Software & Data Management
Data acquisition and analysis are managed through a dedicated Windows application supporting English-language UI. Raw torque-time series are acquired at ≥10 Hz sampling rate and stored with full metadata (operator ID, sample ID, ambient temperature/humidity, bowl type, hydration profile). Analytical outputs include calibrated absorption %, development time (time to peak consistency), stability (time from peak to 30 FU drop), weakening rate (slope after peak), and quality index (area under curve normalized to reference flour). Export options include CSV for statistical packages (e.g., JMP, R), PDF reports with embedded farinograms, and native .accdb files compatible with Microsoft Access for relational querying and long-term archival. No cloud dependency or subscription model—data remains fully under user control.
Applications
- Wheat breeding programs: High-throughput screening of progeny lines for dough strength traits correlated with HMW-glutenin subunit composition.
- Grain procurement & storage: Objective assessment of post-harvest quality degradation (e.g., protease activity impact on stability).
- Mill process control: In-line verification of blend consistency, reduction system performance, and heat damage detection via abnormal absorption/stability ratios.
- Flour product specification: Release testing against contractual farinograph limits (e.g., “stability ≥ 9.0 min” for bread flour).
- Food manufacturing QA/QC: Validation of incoming flour lots prior to dough formulation; troubleshooting batch-to-batch variability in baked goods texture.
- Research on non-wheat systems: Empirical adaptation for rye, spelt, teff, and composite systems where traditional alveograph data is unavailable.
FAQ
Does the HZF-150 meet FDA 21 CFR Part 11 requirements for electronic records?
The instrument itself does not provide electronic signature capability or audit trail encryption. However, its Access database output and timestamped raw files are compatible with validated LIMS or ELN platforms that implement Part 11 controls.
Can the 50 g bowl be used for regulatory compliance testing?

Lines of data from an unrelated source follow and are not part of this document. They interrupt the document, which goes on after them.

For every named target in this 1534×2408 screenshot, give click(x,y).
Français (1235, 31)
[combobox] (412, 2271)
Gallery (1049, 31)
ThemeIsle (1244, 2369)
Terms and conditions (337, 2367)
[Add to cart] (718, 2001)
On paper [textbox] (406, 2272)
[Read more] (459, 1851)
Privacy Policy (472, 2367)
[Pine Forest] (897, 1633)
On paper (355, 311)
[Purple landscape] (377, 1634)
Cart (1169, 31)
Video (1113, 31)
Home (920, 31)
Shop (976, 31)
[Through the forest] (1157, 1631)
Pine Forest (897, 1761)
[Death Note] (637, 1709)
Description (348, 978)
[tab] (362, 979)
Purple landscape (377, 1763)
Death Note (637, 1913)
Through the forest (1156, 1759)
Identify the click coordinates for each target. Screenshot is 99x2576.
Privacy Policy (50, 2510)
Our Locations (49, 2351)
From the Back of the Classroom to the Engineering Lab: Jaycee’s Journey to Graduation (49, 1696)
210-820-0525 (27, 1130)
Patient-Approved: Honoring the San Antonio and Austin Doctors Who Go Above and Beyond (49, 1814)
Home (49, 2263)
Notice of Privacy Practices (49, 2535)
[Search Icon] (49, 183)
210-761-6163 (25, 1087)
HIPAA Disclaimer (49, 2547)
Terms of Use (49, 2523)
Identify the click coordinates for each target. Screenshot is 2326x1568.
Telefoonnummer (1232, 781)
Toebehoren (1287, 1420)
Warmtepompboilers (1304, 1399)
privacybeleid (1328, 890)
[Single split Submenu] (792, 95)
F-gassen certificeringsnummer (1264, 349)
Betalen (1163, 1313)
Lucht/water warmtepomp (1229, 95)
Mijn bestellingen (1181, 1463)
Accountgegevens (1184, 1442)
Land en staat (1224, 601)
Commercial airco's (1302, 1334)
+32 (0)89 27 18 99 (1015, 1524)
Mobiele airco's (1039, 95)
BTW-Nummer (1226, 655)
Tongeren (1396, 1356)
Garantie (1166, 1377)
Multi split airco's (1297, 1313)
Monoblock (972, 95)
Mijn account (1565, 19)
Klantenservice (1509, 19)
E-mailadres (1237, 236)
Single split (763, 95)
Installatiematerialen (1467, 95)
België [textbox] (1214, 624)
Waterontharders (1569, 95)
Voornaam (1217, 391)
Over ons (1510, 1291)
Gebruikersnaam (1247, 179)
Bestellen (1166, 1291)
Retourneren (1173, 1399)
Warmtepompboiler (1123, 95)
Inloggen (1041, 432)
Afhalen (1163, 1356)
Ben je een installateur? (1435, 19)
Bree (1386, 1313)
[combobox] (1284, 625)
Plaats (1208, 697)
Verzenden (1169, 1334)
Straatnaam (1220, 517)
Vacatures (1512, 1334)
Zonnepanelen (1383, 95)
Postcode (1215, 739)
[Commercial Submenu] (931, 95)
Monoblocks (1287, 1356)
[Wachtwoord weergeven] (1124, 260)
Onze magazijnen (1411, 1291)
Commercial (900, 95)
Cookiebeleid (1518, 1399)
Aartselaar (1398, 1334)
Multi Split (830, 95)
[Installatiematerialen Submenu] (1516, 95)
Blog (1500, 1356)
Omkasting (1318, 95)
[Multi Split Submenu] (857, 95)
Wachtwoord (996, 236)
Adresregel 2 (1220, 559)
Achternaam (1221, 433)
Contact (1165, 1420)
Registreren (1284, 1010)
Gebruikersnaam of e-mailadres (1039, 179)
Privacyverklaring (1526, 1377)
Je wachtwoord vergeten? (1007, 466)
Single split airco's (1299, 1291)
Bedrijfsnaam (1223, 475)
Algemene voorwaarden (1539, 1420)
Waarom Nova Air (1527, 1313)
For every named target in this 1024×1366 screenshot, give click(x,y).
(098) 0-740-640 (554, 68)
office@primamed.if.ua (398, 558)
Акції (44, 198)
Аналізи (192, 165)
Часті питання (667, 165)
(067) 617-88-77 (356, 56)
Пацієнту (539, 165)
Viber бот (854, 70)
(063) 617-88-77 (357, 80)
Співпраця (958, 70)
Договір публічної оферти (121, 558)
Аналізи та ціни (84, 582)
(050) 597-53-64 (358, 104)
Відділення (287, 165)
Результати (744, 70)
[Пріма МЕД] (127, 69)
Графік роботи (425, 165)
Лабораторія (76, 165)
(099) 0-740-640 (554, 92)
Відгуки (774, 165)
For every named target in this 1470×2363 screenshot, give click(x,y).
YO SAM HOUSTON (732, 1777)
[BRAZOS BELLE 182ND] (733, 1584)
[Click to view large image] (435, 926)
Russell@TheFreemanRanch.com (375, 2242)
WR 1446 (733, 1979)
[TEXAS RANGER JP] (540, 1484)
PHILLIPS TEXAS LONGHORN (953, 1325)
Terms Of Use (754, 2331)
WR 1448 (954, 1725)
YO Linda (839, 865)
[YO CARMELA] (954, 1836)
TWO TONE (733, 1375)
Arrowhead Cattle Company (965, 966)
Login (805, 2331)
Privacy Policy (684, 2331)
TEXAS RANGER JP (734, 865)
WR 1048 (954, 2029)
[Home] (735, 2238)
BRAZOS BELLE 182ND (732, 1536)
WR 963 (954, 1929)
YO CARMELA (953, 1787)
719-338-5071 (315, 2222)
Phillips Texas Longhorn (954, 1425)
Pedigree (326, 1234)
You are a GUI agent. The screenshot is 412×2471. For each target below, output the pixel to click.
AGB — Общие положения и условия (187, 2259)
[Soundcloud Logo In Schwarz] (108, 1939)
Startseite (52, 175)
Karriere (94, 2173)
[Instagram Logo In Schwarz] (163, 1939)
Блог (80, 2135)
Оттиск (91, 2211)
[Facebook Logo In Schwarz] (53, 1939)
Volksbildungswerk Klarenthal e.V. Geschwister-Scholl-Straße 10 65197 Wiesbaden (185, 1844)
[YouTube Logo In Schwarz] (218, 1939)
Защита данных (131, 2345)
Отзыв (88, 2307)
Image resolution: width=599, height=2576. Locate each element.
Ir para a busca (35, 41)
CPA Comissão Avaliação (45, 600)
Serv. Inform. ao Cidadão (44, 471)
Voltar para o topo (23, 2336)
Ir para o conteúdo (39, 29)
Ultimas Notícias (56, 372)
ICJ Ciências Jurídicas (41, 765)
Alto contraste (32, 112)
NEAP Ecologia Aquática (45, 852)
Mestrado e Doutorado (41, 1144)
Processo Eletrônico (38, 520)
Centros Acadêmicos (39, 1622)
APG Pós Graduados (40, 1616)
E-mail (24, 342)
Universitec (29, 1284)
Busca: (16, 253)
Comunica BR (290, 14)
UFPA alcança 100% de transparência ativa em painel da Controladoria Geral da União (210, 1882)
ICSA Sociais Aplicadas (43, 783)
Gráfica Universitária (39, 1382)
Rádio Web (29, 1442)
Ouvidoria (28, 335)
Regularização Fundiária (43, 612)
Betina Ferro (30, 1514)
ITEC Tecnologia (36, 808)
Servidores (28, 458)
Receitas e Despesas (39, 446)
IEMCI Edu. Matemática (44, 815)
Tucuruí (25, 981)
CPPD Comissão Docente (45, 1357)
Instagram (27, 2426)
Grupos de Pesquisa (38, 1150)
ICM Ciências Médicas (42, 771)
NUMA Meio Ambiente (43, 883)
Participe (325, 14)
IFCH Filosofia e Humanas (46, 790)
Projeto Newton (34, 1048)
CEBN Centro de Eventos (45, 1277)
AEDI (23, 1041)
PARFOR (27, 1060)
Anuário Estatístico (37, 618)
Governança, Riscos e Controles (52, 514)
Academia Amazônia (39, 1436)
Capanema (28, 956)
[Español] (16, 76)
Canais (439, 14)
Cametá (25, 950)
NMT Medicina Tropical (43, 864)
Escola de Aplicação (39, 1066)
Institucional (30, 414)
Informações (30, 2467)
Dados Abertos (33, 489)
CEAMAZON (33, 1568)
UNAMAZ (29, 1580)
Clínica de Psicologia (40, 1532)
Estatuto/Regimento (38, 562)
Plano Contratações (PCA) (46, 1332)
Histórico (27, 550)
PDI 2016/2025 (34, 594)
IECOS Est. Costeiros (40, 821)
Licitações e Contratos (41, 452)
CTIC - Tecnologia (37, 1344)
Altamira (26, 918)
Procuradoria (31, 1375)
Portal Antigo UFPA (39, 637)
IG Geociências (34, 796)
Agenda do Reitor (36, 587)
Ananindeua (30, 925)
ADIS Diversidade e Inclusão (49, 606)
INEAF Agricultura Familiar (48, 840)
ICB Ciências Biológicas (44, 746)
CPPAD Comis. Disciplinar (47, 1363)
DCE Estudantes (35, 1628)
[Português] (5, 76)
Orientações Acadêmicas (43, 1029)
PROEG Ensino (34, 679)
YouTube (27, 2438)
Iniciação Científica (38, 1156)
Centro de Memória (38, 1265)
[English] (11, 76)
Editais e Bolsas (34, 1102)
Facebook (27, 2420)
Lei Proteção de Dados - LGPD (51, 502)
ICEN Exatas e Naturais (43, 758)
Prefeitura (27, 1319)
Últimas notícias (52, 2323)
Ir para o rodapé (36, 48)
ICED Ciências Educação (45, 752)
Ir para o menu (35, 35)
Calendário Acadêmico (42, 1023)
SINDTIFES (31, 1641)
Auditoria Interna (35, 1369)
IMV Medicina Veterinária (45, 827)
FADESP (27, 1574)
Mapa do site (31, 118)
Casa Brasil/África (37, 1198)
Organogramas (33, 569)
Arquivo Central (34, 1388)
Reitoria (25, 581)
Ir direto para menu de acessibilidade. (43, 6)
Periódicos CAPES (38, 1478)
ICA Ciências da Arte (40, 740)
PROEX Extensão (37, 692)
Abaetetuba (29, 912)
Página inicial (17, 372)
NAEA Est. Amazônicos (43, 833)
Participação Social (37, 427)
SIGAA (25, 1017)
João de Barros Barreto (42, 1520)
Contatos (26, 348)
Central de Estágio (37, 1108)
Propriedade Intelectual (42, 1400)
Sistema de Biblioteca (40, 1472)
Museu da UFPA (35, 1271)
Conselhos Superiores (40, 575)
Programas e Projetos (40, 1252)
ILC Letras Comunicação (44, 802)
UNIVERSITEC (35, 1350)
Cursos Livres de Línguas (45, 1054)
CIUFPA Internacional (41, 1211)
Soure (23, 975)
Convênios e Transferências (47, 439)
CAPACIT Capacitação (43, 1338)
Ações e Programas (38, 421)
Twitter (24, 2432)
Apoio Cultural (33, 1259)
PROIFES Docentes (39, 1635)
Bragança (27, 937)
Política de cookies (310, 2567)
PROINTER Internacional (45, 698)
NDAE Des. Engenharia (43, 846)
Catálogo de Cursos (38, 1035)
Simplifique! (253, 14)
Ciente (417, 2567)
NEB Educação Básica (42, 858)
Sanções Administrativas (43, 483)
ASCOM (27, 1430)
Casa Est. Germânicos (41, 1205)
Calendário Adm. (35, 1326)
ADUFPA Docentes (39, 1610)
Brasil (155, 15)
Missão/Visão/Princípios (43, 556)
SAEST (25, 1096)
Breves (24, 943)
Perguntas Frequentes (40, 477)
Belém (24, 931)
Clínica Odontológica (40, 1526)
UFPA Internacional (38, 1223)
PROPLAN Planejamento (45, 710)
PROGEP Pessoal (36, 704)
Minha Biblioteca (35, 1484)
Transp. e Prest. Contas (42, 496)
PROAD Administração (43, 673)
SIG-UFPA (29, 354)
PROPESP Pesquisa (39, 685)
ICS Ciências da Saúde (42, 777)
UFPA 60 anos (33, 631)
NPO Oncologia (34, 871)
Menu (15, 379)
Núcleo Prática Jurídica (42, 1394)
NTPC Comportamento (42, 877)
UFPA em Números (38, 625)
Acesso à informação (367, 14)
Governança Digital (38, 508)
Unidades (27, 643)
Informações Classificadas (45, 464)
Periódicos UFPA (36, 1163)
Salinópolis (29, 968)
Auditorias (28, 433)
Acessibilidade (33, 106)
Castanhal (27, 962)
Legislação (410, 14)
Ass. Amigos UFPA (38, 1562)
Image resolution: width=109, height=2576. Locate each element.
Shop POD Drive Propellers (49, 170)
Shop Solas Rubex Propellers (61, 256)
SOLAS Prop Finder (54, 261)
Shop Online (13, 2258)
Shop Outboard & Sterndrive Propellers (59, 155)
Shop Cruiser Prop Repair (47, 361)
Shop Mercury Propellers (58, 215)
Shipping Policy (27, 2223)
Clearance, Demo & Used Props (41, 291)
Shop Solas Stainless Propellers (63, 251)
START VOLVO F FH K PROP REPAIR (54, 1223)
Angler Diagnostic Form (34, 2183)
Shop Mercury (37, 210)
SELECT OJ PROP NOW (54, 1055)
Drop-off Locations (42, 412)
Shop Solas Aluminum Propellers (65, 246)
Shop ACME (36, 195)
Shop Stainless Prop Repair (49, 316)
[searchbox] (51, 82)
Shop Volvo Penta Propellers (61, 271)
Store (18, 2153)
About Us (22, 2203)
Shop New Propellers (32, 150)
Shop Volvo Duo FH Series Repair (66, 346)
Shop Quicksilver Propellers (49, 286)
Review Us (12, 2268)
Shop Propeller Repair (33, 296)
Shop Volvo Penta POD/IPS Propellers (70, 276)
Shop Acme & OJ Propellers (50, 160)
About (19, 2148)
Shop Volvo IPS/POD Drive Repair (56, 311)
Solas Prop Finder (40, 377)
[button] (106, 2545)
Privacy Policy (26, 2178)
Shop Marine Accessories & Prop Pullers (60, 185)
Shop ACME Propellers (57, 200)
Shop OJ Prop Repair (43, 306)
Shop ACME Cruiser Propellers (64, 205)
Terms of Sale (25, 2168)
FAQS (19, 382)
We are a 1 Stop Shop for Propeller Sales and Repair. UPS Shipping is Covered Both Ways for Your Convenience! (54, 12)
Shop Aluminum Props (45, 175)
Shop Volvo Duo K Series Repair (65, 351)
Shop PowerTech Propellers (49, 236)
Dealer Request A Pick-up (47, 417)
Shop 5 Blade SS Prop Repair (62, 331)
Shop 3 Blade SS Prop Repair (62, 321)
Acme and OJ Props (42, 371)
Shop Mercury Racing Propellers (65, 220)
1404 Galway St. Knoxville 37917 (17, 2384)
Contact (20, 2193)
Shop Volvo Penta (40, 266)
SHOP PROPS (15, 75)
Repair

Yes—when operated per AACCI Method 54-21 Annex B (mini-farinograph protocol), the 50 g configuration delivers results statistically equivalent to the 300 g method for routine quality control, subject to lab-specific correlation validation.
Is temperature control integrated into the HZF-150?
The unit requires external thermostatic control of the mixing chamber. Users must maintain ambient air temperature at 30 ±0.5 °C using a dedicated climate cabinet or conditioned lab environment, as specified in ISO 5530-1.
How is torque calibration verified?
Calibration is performed using certified dead-weight torque standards traceable to NIM (National Institute of Metrology, China). Annual verification is recommended; factory calibration certificates are supplied with each instrument.
What maintenance is required for long-term accuracy?
Bi-weekly cleaning of bowl, blades, and sensor housing with ethanol; quarterly inspection of drive belt tension and encoder alignment; annual recalibration of torque transducer and timebase electronics.